Wednesday, March 5, 2008

Why you shouldn't be using opportunities you got from a random stranger on the internet

I like Craigslist.
I like the connections and the ideas and projects.
There's another place where artists and writers collaborate and gig and get employed, it's called everywhere.
So pick up what's on the news stands and floating around the coffee shops where you live, and see if they'll let you submit to that. Find a local artist/writer to emulate--look at their biography or resume. Where did they send their work?
Sending your work to my motley assemblage of publishers (and ..."publishers") is okay, as a supplement to participating in the creative community where you are.
Your personal experience or identity probably could propel you into a few creative communities, too. I like this blog and the idea behind it, but nobody needs this.

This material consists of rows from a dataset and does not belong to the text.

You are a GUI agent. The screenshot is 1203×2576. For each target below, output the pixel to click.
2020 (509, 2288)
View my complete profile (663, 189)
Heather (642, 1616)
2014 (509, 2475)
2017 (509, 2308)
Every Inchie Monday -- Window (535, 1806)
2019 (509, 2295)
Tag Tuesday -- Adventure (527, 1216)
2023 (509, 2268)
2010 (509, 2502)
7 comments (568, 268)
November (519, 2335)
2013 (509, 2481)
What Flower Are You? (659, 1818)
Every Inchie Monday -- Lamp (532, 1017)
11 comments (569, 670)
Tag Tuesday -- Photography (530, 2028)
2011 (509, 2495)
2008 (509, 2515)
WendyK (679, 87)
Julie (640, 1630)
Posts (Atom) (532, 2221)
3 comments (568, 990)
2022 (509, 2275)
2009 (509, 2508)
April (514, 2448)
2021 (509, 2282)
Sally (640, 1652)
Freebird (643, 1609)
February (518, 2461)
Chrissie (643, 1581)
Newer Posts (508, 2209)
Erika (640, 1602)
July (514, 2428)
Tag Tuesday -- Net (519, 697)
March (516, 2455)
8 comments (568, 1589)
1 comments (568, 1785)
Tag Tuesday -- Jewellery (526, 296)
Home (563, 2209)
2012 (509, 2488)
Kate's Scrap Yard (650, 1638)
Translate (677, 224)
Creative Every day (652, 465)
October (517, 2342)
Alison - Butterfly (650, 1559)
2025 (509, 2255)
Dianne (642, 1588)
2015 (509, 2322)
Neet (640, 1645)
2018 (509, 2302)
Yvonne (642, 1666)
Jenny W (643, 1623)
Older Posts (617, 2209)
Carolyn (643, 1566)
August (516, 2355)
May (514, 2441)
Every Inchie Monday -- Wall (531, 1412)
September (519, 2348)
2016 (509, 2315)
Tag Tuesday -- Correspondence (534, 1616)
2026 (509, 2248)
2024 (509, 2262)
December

This is my disclaimer. This blog is not how you get published. I am not a lawyer and this does not constitute sound legal advice--I am not an editor and these do not constitute sound opportunities to get published.

Stephen King said that anyone who doesn't have time to read, doesn't have the time or the capacity to write. So be a patron of the arts and submit your stories to the rags that you read and your visual art to the galleries that you visit, put your bucket down where you are* because even if you're dying of thirst there's a good chance you're floating in fresh water.

That said, a lot of the old writer's block for me is the knowledge that I'm trying to make a story for my favorite rag, and I'm 2/3rds sure they should never accept it. I used to draw on used paper just to make sure that I was improving the paper instead of making it worse.
Blogs like this can feed an inferiority complex--I'm encouraging you to send to sketchy small press operations off of Craigslist instead of telling you all to submit to The New York Times.
But sometimes I need to trick my inferiority complex. Making work for small time people who don't pay at all is fine with my inferiority complex, but I can write and edit and do my best, and I can say, inferiority complex, I wrote this for that ad on Craigslist, but it really feels more like the Times to me.


*This references an allegorical story you can easily look up.